In the US the track "You Made Me Believe in Magic" was issued as lead single reaching No. 10 on the Hot 100 in Billboard in August 1977. Outside the US, the track "It's a Game", which had originally been a single in 1973 for British group String Driven Thing, was the usual first single off its parent album with Top Ten status achieved in Australia (#9), Austria (#9), Germany (#4), Ireland (#6) and Switzerland (#6) also reaching No. 21 in New Zealand and No. 16 in the UK; in the UK "It's a Game" was the twelfth Bay City Rollers chart hit and the first single of that twelve to peak below the Top Ten.

"You Made Me Believe in Magic" was released as a second single in the territories where the "It's a Game" single had been a hit, with "You Made Me Believe in Magic" proving significantly less popular than the precedent single, the relevant peaks for "You Made Me Believe in Magic" being Australia – No. 36, Germany – No. 25, New Zealand – No. 39 and the UK – No. 34, with no chart placing in Austria, Ireland or Switzerland. "You Made Me Believe in Magic" marked the Bay City Rollers' final UK chart appearance.

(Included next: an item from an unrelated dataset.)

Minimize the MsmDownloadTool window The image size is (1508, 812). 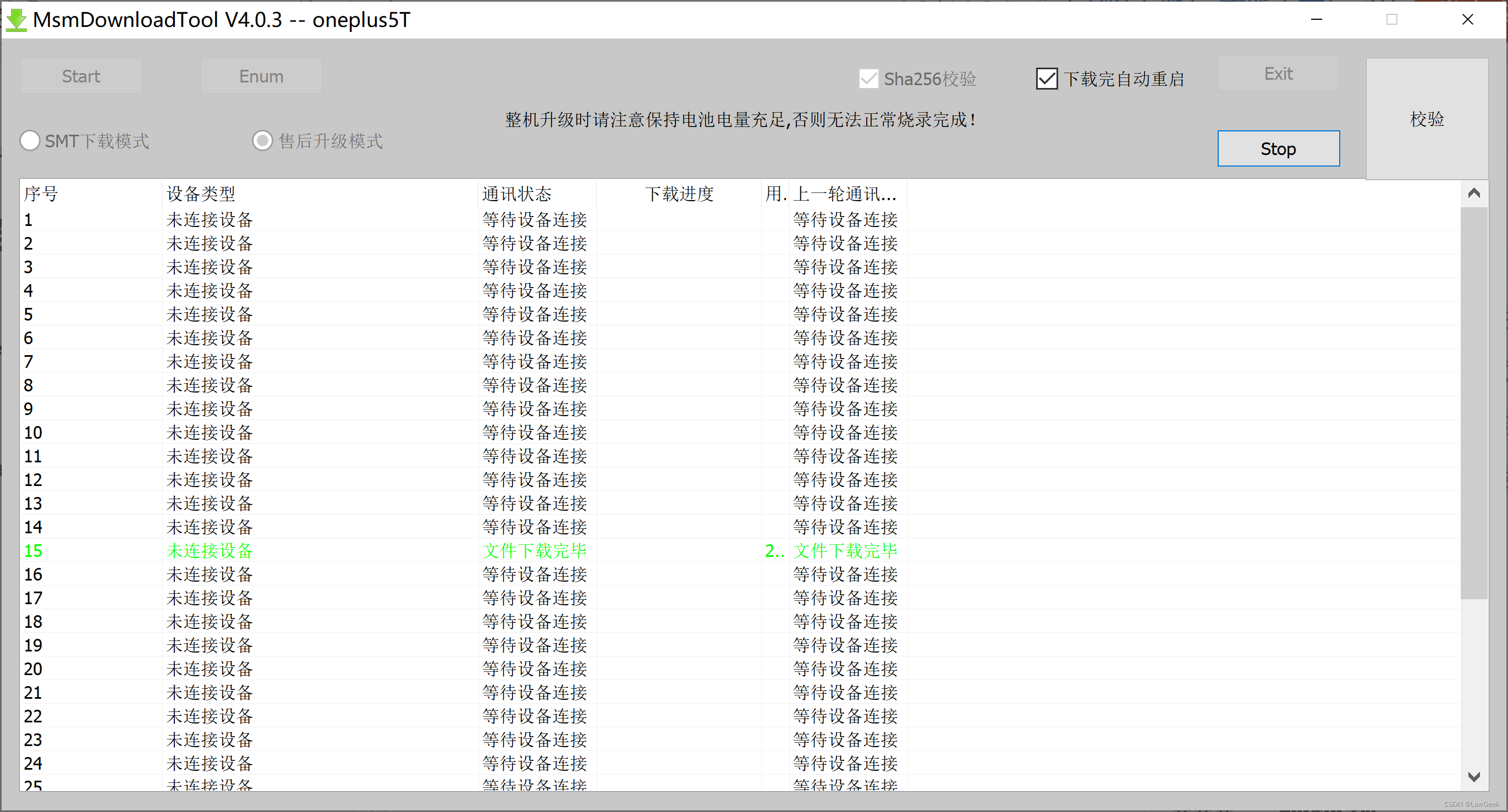(1316, 20)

Another track off the It's a Game album: "The Way I Feel Tonight", was issued as a second single in the US where it marked the Bay City Rollers' final Hot 100 appearance peaking at No. 24; outside the US "The Way I Feel Tonight" was the third single off the album charting in Australia (No. 56) and New Zealand (No. 38).

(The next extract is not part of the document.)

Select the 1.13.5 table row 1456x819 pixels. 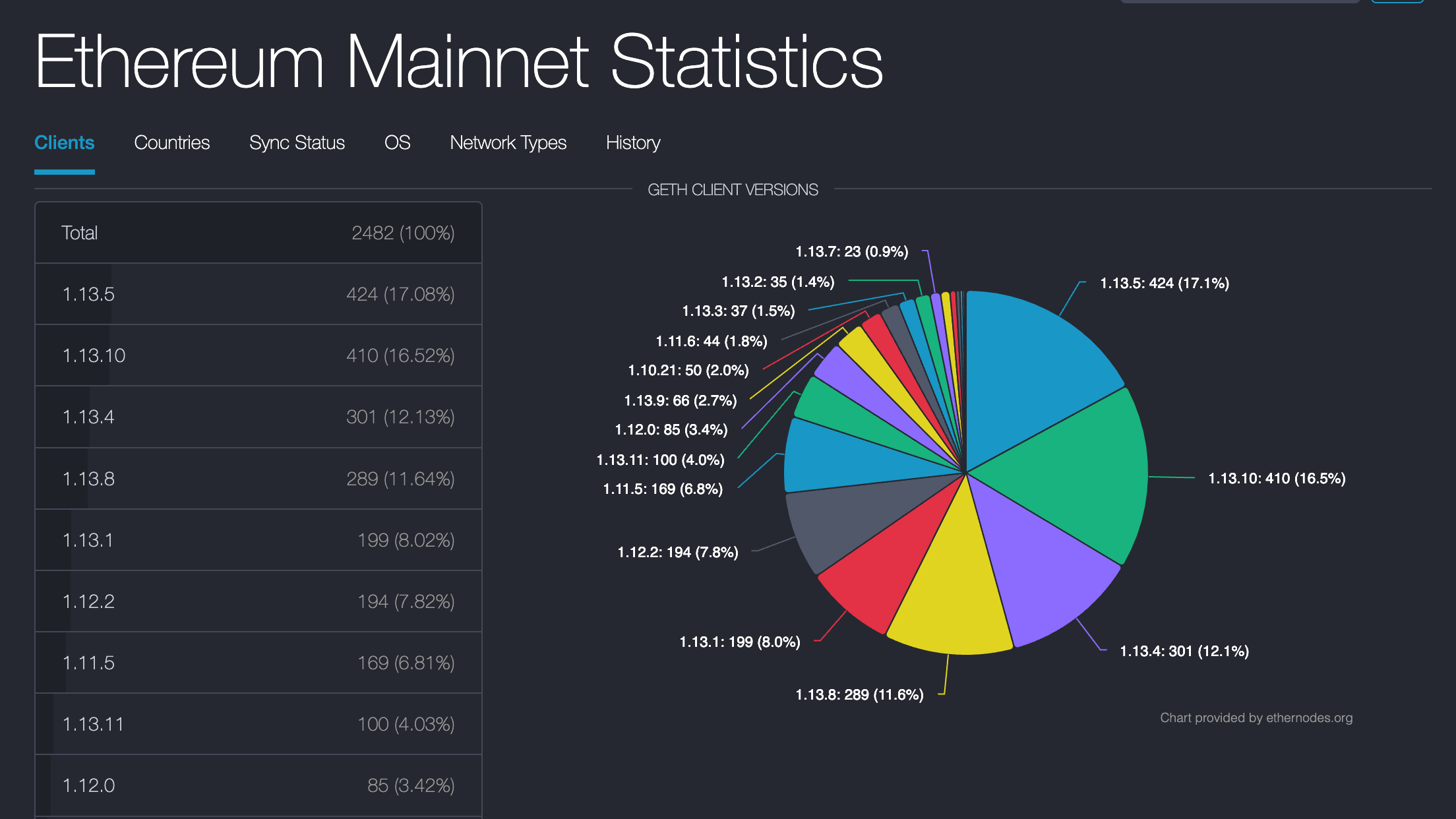[258, 294]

It's a Game was reissued on CD with three bonus tracks in October 2007 ("Are You Cuckoo", "Dedication (Les McKeown Version)" and "The Way I Feel Tonight (single version)".

Professional ratings
Review scores
| Source | Rating |
| AllMusic | Star |

==Critical reception==
Ace Adams of the New York Daily News called It's a Game, "a terrific album."
Donald A. Guarisco of Allmusic, in a 2/5 stars review claimed, "Overall It's a Game is too diffuse and uneven for casual listeners, but hardcore Bay City Rollers fans will no doubt find it to be an intriguing listen."

==Track listing==
===Side one===
1. "It's a Game" (Chris Adams)
2. "You Made Me Believe in Magic" (Len Boone)
3. "Don't Let the Music Die" (Faulkner, Wood)
4. "Love Power" (Teddy Vann)
5. "The Way I Feel Tonight" (Harvey Shield)

===Side two===
1. "Love Fever" (Faulkner, Wood)
2. "Sweet Virginia" (Faulkner, Wood, Longmuir, McKeown, McGlynn)
3. "Inside a Broken Dream" (McKeown)
4. "Dance, Dance, Dance" (Faulkner, Wood)
5. "Rebel Rebel" (David Bowie)

==Personnel==
- Eric Faulkner – guitar, vocals
- Derek Longmuir – drums, vocals
- Les McKeown – lead vocals
- Stuart "Woody" Wood – bass guitar, vocals
- Pat McGlynn - rhythm guitar on "It's a Game"

==Charts==

| Chart (1977) | Peak position |
|---|---|
| Australian Albums (Kent Music Report) | 10 |
| Austrian Albums (Ö3 Austria) | 6 |
| Canadian Albums (RPM) | 14 |
| Finnish Albums (Suomen virallinen lista) | 9 |
| German Albums (Offizielle Top 100) | 4 |
| Japanese Albums (Oricon) | 1 |
| New Zealand Albums (RIANZ) | 12 |
| Swiss Albums (Schweizer Hitparade) | 2 |
| UK Albums (Official Charts) | 18 |
| US Billboard 200 | 23 |

==Certifications==

Certifications for It's a Game
| Region | Certification | Certified units/sales |
| United States (RIAA) | Gold | 500,000^{^} |
^{^} Shipments figures based on certification alone.